In general the coordinates in psl files are “zero based half open.” The first base in a sequence is numbered zero rather than one. When representing a range the end coordinate is not included in the range. Thus the first 100 bases of a sequence are represented as 0-100, and the second 100 bases are represented as 100-200. There is another little unusual feature in the .psl format. It has to do with how coordinates are handled on the negative strand. In the qStart/qEnd fields the coordinates are where it matches from the point of view of the forward strand (even when the match is on the reverse strand).
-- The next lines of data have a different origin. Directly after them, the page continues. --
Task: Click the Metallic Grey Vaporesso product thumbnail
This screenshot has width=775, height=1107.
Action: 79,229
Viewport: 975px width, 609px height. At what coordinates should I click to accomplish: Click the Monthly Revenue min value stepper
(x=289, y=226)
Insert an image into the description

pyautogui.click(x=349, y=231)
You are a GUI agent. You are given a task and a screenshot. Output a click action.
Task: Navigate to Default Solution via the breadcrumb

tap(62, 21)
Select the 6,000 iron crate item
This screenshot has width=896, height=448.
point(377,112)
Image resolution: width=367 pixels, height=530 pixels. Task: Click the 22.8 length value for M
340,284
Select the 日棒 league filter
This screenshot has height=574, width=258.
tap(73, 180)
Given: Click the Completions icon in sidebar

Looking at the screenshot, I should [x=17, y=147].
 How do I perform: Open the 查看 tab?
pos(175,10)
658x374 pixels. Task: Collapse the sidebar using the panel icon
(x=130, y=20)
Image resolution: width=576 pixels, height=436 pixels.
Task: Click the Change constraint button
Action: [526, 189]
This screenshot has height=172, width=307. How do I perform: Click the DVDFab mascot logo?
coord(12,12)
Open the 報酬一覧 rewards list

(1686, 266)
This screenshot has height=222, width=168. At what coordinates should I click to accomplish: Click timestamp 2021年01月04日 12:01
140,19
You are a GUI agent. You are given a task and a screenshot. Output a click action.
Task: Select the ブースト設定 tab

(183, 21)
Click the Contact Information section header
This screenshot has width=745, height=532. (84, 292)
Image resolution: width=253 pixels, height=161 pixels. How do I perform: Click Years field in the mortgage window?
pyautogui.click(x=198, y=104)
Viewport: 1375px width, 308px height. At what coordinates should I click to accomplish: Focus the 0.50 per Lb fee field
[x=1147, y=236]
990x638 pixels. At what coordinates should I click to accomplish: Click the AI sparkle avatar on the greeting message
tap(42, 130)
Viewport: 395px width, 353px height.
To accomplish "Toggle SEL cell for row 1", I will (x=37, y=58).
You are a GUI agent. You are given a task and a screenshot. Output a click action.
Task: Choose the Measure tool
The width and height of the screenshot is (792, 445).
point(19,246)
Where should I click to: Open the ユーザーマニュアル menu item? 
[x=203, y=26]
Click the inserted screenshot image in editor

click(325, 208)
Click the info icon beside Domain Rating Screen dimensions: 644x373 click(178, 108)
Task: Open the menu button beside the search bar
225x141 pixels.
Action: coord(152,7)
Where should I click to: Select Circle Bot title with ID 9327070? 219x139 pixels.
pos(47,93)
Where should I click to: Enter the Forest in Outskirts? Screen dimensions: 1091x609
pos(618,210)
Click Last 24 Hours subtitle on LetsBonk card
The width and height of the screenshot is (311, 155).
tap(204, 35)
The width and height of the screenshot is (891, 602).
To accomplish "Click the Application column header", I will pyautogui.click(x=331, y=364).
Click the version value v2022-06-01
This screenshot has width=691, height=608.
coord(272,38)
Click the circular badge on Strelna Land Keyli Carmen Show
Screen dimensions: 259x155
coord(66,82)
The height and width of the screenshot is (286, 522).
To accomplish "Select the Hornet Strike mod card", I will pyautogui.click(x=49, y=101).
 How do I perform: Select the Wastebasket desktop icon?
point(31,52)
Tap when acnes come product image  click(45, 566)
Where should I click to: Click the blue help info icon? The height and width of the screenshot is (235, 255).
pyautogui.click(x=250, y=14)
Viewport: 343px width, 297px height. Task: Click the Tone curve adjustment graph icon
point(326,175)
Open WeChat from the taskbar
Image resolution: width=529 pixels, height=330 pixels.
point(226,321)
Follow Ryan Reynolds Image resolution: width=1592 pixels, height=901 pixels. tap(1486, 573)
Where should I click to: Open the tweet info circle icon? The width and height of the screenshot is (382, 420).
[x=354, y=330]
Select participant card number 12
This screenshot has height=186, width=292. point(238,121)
However on the qStarts[] list, the coordinates are reversed.

-- http://wiki.bits.vib.be/index.php/Blat

class mavis.blat.Blat

mavis.blat.Blat.millibad()

this function is used in calculating percent identity direct translation of the perl code

https://genome.ucsc.edu/FAQ/FAQblat.html#blat4

@staticmethod
def millibad(row, is_protein=False, is_mrna=True):

Args

  • row
  • is_protein
  • is_mrna

mavis.blat.Blat.score()

direct translation from ucsc guidelines on replicating the web blat score https://genome.ucsc.edu/FAQ/FAQblat.html#blat4

below are lines from the perl code i've re-written in python

my $sizeMul = pslIsProtein($blockCount, $strand, $tStart, $tEnd, $tSize, $tStarts, $blockSizes);
sizmul = 1 for DNA
my $pslScore = $sizeMul * ($matches + ($repMatches >> 1) ) - $sizeMul * $misMatches - $qNumInsert - $tNumIns
ert)
@staticmethod
def score(row, is_protein=False):

Args

  • row
  • is_protein

mavis.blat.Blat.pslx_row_to_pysam()

given a 'row' from reading a pslx file. converts the row to a BlatAlignedSegment object

@staticmethod
def pslx_row_to_pysam(row, bam_cache, reference_genome):

Args

  • row
  • bam_cache (BamCache): the bam file/cache to use as a template for creating reference_id from chr name

mavis.blat.process_blat_output()

converts the blat output pslx (unheadered file) to bam reads

def process_blat_output(
    input_bam_cache,
    query_id_mapping,
    reference_genome,
    aligner_output_file='aligner_out.temp',
    blat_min_percent_of_max_score=0.8,
    blat_min_identity=0.7,
    blat_limit_top_aln=25,
    is_protein=False,
):

Args

  • input_bam_cache
  • query_id_mapping
  • reference_genome
  • aligner_output_file
  • blat_min_percent_of_max_score
  • blat_min_identity
  • blat_limit_top_aln
  • is_protein